Supplied entries ::

════════════════

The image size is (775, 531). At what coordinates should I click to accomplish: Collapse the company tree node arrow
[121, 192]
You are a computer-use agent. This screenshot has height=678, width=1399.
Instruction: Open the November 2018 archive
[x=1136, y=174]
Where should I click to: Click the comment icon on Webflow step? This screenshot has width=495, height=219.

════════════════

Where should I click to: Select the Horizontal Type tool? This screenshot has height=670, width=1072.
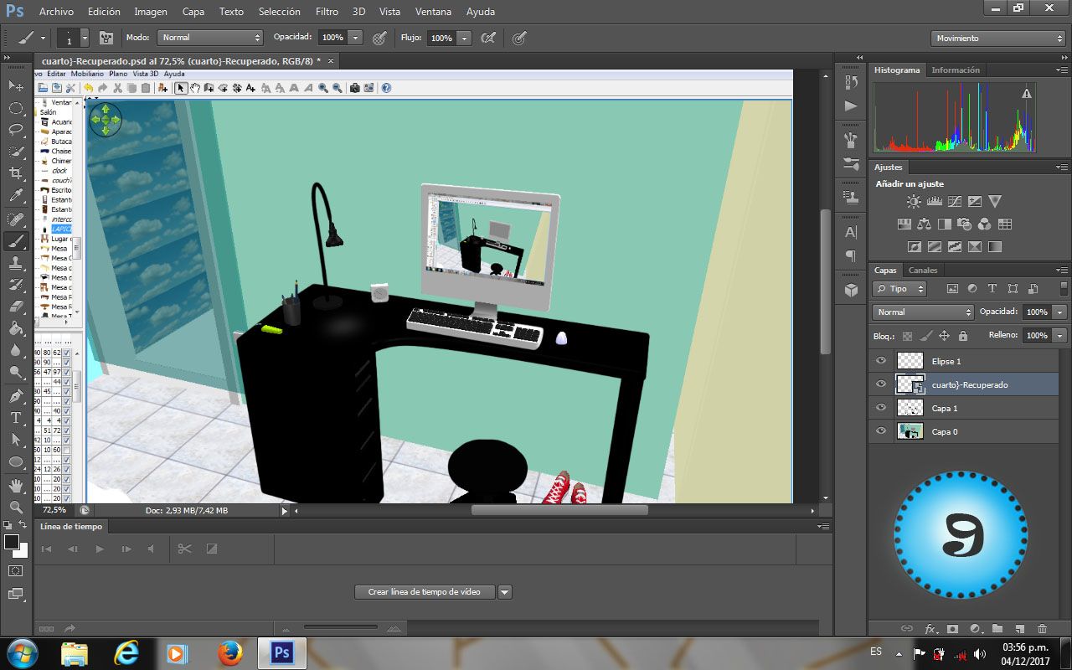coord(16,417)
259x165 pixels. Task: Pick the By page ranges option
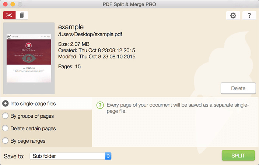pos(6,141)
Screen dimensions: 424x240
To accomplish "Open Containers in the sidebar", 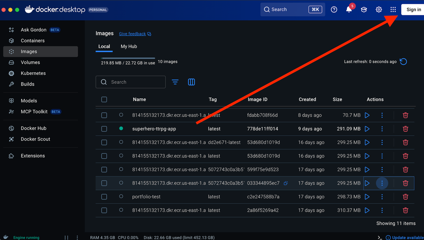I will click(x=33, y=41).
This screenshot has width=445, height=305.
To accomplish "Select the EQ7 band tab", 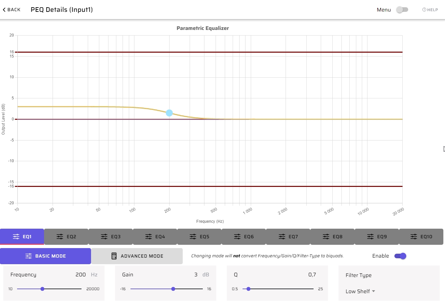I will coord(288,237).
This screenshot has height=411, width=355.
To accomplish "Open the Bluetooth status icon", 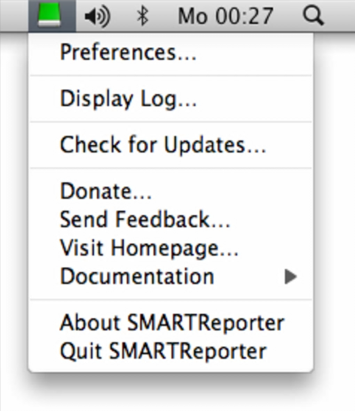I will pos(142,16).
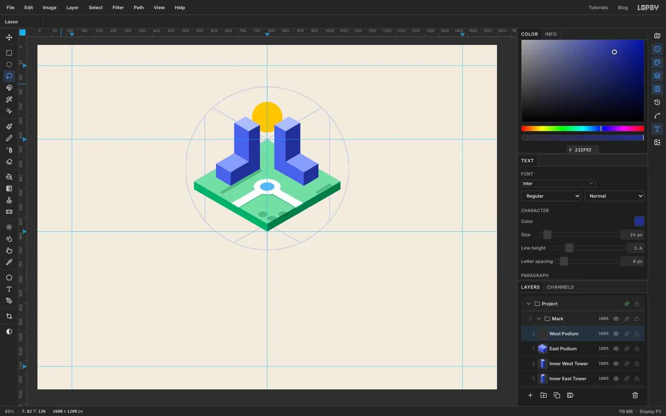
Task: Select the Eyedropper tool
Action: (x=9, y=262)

════════════════

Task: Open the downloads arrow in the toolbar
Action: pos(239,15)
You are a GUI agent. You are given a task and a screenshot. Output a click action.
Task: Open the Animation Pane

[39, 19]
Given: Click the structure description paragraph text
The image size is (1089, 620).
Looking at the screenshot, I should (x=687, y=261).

════════════════

Exercise prompt ::
Filter the preceding entries down to the lines with "agent".

Answer space ::
You are a computer-use agent. This screenshot has height=678, width=1399.
You are a GUI agent. You are given a task and a screenshot. Output a click action.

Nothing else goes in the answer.